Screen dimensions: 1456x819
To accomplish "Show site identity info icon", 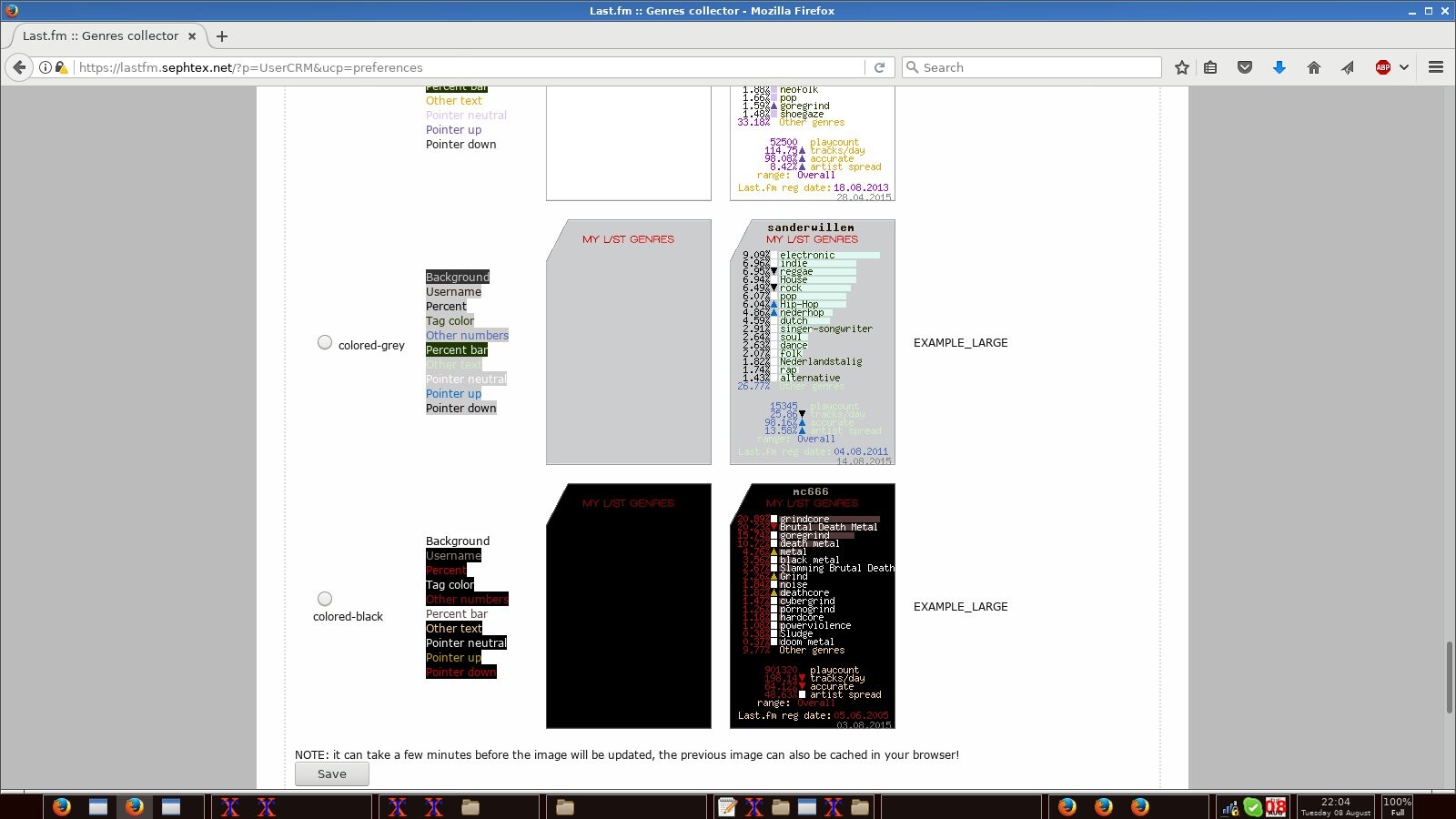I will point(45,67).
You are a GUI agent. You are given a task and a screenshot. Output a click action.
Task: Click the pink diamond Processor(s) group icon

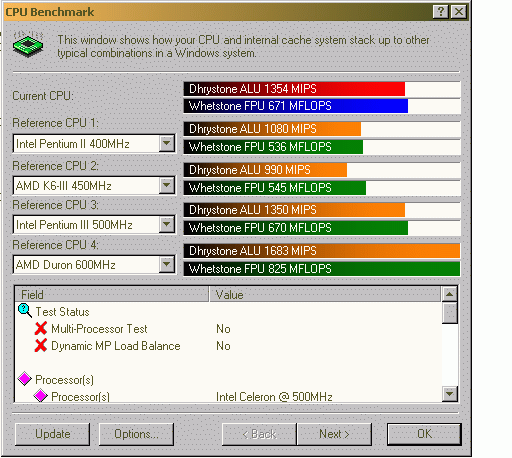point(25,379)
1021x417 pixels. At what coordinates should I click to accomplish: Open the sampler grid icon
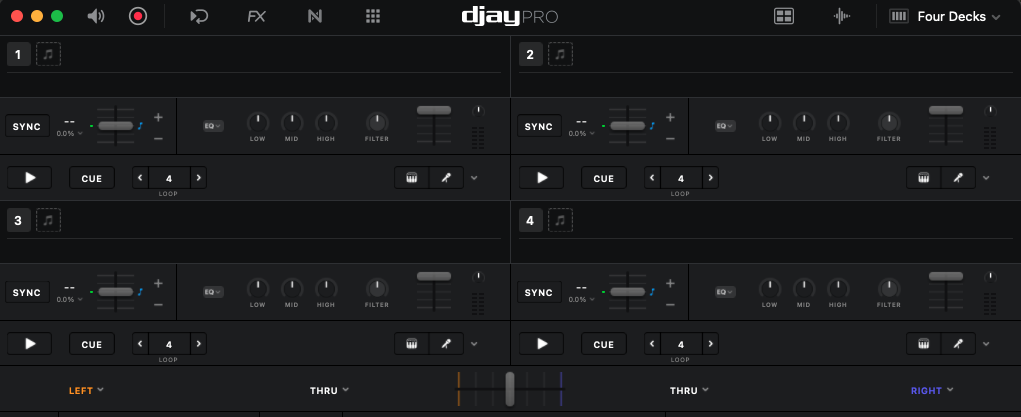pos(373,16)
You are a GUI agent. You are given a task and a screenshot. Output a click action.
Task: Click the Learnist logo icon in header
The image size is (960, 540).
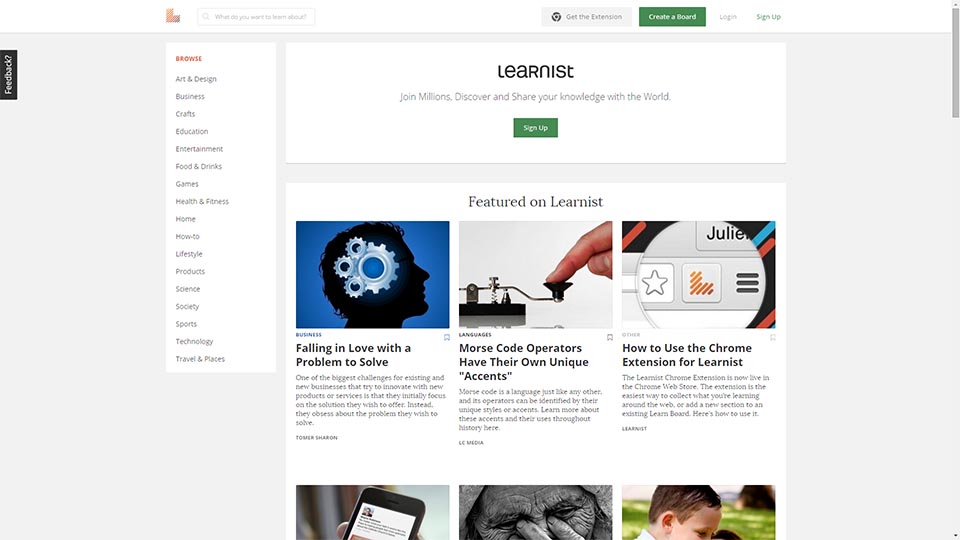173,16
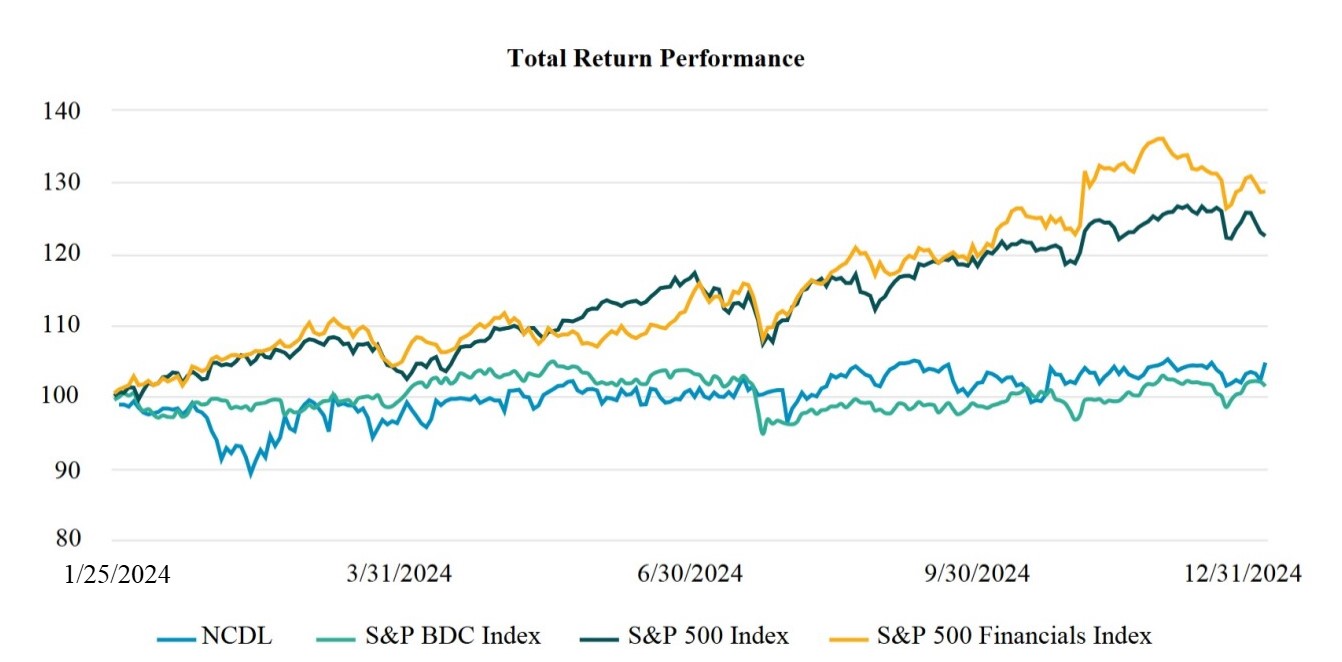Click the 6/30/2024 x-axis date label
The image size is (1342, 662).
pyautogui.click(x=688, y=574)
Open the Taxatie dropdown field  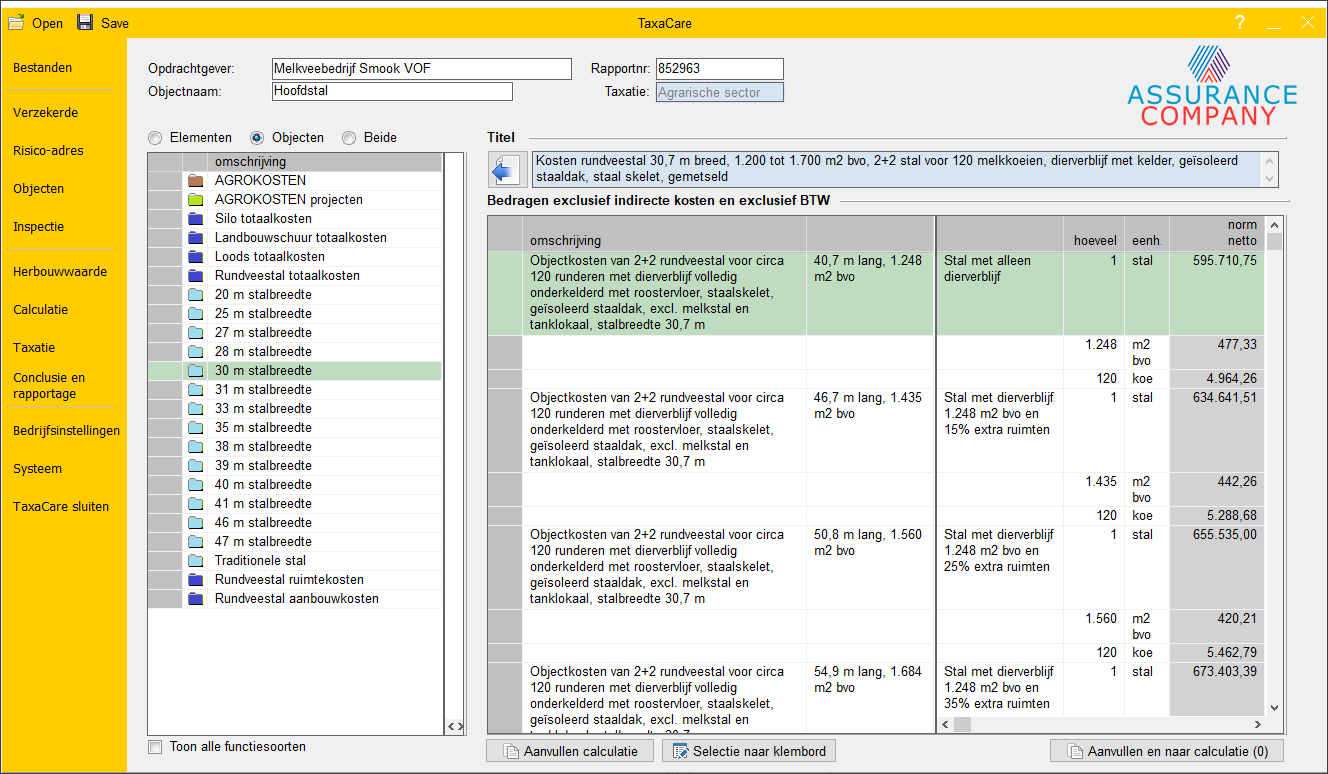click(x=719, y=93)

EXERCISE BRIEF: Copy out the stretch of the data from the line containing "1021x417 pixels. At" through the line containing "pyautogui.click(x=688, y=574)", keeping every line as it stands, and leave the pictures out of your answer.

OUTPUT FOR THIS TASK:
1021x417 pixels. At what coordinates should I click to accomplish: Open the sampler grid icon
pos(373,16)
You are a GUI agent. You are given a task and a screenshot. Output a click action.
Task: Click the Learnist logo icon in header
The image size is (960, 540).
173,16
Click the 6/30/2024 x-axis date label
The image size is (1342, 662).
pyautogui.click(x=688, y=574)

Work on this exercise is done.